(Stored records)

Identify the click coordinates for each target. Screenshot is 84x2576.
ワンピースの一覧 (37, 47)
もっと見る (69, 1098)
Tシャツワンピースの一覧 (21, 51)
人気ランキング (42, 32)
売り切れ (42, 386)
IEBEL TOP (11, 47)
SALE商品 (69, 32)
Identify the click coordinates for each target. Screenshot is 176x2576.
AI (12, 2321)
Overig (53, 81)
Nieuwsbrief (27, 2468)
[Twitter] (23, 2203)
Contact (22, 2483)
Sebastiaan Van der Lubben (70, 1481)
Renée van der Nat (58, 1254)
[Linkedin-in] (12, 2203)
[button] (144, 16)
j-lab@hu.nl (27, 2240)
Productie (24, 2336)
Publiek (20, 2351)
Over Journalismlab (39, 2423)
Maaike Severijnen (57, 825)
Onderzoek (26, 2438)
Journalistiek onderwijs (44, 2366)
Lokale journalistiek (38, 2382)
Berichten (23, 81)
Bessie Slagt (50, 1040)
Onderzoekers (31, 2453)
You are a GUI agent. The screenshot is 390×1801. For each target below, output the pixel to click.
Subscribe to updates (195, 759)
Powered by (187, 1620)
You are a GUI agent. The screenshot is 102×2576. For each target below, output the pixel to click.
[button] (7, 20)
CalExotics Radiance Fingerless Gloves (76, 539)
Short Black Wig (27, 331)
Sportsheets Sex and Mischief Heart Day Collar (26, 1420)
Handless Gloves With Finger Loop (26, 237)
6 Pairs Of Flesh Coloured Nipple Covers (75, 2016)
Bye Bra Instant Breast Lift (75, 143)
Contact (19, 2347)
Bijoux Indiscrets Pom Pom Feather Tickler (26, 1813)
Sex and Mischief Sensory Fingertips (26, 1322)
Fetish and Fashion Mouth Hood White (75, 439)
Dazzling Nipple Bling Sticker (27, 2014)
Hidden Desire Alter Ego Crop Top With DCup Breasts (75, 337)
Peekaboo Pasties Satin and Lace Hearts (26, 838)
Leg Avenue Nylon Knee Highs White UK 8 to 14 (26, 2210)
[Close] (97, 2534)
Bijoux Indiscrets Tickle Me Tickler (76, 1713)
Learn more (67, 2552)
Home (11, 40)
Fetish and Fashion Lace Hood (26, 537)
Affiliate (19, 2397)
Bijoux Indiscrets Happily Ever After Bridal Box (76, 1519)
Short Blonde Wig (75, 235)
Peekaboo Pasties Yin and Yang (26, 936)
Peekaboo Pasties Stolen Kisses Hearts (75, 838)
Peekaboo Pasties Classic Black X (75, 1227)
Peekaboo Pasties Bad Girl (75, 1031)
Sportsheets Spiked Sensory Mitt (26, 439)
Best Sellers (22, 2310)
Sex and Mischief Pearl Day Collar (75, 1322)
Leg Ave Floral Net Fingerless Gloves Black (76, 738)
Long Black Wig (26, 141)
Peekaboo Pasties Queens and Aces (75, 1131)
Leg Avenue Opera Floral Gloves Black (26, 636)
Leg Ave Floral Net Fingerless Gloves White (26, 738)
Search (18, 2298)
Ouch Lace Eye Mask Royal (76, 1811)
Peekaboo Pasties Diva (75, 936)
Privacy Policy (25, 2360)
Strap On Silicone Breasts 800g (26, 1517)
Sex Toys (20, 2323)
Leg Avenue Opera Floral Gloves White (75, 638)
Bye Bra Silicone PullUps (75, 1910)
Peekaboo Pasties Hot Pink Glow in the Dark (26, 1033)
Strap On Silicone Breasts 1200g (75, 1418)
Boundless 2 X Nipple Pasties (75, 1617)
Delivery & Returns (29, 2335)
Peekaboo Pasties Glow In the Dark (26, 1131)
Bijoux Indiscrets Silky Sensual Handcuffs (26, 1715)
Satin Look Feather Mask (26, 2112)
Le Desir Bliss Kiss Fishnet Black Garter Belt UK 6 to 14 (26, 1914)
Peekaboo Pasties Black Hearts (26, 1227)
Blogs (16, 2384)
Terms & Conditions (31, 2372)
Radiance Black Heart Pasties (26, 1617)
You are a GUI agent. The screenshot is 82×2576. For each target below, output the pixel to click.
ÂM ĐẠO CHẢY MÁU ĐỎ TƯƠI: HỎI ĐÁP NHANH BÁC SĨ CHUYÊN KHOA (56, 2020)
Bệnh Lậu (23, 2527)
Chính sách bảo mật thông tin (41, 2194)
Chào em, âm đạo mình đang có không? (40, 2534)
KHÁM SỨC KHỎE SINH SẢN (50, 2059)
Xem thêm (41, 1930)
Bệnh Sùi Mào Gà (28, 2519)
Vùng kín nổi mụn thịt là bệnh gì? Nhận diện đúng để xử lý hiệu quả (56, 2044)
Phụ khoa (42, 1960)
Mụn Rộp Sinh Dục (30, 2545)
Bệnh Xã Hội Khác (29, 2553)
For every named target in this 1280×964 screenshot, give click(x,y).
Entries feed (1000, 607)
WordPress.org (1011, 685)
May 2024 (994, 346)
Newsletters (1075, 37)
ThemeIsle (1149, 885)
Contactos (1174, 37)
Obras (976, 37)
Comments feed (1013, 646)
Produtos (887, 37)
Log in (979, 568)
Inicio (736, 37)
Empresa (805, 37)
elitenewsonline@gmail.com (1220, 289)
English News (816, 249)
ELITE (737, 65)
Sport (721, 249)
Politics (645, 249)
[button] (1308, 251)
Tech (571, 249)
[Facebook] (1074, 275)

» **Brief**: Find every line above that contains the word "Silicone", and return each one.

» **Task answer**:
Strap On Silicone Breasts 800g (26, 1517)
Bye Bra Silicone PullUps (75, 1910)
Strap On Silicone Breasts 1200g (75, 1418)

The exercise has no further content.